If Scout Finch had had a sister, she would be future “world-famous lawyer” Guinevere St. Clair.
When Guinevere, now 10, was 4, her mother, Vienna, lost all memory of her life after the age of 13, and now, believing she is 13, often acts like a difficult older sister. Jed, Gwyn’s father, has relocated the family to Crow, Iowa, where he and Vienna grew up, hoping that the familiar surroundings will help her regain her memory. Iowa is a world away from Gwyn’s beloved New York City. People greet one another on the street, it’s always quiet, and it smells like cows.

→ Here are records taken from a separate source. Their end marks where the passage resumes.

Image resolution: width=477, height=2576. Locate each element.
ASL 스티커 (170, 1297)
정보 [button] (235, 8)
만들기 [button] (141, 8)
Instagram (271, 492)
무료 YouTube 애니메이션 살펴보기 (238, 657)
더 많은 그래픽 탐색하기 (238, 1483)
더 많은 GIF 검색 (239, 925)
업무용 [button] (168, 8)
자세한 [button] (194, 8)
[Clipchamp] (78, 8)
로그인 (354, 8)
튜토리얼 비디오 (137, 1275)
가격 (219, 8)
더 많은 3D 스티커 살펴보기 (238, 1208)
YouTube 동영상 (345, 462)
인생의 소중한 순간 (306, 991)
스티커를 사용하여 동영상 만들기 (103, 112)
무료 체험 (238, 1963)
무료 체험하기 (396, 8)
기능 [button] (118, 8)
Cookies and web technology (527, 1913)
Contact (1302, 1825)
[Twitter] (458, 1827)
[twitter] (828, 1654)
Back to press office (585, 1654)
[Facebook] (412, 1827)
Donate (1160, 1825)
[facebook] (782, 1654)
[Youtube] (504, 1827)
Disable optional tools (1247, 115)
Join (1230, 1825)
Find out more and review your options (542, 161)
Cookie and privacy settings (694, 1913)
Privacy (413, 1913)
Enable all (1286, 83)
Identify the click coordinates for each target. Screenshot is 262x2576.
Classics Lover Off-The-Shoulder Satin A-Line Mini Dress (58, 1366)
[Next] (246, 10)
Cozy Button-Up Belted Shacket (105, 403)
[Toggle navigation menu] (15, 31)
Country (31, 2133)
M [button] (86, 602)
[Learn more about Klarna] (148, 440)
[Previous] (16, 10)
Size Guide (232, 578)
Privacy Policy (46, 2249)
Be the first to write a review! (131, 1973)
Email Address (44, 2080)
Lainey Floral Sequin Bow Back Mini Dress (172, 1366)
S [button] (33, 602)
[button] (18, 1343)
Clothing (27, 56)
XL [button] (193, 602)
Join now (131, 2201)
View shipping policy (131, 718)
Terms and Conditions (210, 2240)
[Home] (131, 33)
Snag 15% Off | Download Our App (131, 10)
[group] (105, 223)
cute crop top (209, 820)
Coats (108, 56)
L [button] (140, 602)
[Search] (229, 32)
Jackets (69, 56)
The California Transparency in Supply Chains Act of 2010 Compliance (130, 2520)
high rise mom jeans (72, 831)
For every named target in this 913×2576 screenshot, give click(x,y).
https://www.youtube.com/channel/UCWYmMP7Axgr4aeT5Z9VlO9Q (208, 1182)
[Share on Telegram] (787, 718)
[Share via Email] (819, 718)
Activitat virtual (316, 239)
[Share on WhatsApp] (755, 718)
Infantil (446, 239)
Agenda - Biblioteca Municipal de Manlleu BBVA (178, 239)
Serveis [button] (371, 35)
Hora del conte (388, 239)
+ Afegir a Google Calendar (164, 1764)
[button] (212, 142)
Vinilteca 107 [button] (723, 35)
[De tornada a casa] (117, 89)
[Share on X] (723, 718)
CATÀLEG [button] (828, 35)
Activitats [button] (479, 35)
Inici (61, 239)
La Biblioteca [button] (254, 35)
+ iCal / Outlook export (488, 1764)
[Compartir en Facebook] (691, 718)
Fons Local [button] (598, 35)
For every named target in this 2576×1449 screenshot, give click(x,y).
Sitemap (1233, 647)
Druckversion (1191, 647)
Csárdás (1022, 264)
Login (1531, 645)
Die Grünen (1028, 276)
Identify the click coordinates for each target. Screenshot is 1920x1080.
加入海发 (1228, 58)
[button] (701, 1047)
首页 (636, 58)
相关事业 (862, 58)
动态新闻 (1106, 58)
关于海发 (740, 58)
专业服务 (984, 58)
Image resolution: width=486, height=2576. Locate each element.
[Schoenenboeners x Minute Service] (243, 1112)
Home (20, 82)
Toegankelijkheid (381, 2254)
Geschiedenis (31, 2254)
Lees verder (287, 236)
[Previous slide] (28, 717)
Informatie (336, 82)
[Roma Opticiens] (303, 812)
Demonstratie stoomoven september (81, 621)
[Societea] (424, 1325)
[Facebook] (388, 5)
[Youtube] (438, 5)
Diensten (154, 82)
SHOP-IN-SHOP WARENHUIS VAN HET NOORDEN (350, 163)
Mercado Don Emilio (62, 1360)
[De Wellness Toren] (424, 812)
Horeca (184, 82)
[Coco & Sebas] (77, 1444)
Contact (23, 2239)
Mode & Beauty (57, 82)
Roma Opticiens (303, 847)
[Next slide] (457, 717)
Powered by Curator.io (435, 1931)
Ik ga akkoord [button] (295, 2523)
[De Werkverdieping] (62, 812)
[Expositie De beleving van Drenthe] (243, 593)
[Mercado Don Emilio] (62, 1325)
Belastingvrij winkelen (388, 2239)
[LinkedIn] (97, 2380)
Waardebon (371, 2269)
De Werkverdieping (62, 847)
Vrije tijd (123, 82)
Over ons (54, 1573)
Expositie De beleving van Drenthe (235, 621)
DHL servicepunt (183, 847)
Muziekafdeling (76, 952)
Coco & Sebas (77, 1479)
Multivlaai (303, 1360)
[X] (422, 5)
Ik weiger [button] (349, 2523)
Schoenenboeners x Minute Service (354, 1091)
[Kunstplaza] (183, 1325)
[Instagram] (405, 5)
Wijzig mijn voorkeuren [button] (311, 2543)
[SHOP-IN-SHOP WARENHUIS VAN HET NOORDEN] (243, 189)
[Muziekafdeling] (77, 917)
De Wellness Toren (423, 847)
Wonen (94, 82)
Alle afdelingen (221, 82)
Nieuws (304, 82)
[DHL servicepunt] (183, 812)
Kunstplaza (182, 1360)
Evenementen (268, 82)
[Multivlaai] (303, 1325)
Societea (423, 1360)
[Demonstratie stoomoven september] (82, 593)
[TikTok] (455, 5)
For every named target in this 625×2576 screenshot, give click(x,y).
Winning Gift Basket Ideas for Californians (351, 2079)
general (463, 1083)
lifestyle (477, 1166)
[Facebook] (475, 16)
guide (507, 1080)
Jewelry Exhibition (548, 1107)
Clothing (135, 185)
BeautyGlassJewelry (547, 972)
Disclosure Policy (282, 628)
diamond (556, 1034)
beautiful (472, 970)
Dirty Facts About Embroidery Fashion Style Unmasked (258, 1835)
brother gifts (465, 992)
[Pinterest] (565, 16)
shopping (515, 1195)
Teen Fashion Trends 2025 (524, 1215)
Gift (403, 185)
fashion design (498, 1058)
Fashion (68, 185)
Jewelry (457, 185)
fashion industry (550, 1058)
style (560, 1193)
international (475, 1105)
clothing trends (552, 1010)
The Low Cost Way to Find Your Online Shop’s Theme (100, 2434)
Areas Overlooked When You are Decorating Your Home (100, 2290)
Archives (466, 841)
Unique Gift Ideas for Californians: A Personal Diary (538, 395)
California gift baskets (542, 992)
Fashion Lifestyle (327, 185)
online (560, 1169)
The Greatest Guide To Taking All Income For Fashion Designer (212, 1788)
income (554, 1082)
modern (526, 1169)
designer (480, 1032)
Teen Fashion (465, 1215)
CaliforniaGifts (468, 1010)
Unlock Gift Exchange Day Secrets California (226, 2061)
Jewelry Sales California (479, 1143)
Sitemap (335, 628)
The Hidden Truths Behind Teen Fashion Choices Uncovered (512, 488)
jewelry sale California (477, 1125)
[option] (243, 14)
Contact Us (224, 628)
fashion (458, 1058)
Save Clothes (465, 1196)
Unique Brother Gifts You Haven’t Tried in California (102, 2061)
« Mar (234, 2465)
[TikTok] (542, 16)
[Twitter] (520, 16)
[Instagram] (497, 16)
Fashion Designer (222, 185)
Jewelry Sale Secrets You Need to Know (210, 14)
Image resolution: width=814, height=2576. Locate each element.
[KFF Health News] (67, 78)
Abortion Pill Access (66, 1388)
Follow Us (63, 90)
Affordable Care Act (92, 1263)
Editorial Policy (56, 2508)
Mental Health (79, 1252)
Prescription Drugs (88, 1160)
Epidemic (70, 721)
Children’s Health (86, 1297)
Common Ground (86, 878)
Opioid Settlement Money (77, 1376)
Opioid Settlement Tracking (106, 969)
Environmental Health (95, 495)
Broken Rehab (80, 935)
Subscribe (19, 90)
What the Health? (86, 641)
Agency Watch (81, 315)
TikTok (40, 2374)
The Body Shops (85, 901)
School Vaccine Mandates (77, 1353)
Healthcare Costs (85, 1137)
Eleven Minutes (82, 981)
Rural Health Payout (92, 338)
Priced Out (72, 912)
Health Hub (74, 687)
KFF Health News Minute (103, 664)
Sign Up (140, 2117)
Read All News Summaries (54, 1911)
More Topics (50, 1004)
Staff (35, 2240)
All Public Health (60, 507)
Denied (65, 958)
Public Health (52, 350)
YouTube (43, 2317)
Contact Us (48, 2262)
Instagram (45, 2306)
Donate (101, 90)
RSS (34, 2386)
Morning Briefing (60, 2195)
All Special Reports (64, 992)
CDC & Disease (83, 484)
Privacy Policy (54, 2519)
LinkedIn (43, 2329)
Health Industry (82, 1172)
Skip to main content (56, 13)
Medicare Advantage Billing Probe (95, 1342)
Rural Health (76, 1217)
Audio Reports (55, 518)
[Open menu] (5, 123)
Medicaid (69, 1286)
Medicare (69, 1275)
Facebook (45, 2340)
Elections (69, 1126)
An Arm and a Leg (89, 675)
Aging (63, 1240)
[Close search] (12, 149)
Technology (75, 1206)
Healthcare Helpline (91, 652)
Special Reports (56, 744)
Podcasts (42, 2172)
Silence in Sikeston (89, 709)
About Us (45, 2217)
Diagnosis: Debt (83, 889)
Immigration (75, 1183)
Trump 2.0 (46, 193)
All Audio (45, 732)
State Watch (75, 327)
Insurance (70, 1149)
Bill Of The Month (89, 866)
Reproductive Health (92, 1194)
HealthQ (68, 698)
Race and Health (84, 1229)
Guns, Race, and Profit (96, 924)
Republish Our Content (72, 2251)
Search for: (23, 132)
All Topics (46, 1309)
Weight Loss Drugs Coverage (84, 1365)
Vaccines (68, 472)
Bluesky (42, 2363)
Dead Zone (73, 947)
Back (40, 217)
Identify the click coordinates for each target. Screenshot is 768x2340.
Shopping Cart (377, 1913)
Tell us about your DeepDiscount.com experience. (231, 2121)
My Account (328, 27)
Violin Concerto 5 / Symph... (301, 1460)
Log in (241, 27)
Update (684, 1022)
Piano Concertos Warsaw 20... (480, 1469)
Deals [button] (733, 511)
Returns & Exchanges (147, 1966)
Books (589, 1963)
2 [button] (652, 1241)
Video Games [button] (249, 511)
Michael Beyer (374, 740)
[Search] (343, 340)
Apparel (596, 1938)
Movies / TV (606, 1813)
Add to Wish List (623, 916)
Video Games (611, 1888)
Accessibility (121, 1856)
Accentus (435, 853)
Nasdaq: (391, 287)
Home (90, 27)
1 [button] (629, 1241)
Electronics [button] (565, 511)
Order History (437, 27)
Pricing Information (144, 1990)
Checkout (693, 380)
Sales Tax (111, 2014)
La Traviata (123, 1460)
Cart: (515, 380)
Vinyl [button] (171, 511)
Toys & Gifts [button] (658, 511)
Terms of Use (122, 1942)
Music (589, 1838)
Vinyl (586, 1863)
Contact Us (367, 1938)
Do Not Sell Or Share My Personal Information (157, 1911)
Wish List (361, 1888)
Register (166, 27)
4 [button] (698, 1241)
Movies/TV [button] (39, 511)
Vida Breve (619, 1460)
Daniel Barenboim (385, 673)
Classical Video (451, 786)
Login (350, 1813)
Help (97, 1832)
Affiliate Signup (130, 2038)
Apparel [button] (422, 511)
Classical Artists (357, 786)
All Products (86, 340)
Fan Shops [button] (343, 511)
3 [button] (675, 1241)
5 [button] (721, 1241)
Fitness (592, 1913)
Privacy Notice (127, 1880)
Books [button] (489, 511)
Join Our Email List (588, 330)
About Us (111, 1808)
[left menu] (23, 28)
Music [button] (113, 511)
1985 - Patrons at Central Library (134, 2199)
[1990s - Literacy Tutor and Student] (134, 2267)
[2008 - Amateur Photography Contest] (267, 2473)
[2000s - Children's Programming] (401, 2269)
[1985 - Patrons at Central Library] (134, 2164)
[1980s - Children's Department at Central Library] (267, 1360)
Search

And speaking of cows, Guinevere gets her very own registered bovine, whom she names Willowdale Princess Deon Dawn. (Sadly, her plan to ride Willowdale like a horse doesn’t work out.) Not long after the St. Clairs arrive, Gaysie Cutter tries to bury Guinevere alive—at least that’s how the imaginative Gwyn sees it. When a local farmer goes missing, Guinevere puts on her lawyer hat to investigate. She’s certain short-fused, unpredictable Gaysie murdered him. She just has to prove it, but it won’t be easy, because it seems as though everyone in seemingly all-white Crow has a secret. With the same nostalgia-tinged humor as Dead End in Norvelt and A Long Way from Chicago, Makechnie’s debut will have readers in stitches. Gwyn’s voice is distinct and likable, carrying readers through the eventful narrative with ease.
Guinevere St. Clair is indeed 100 percent unforgettable. (Fiction. 8-13)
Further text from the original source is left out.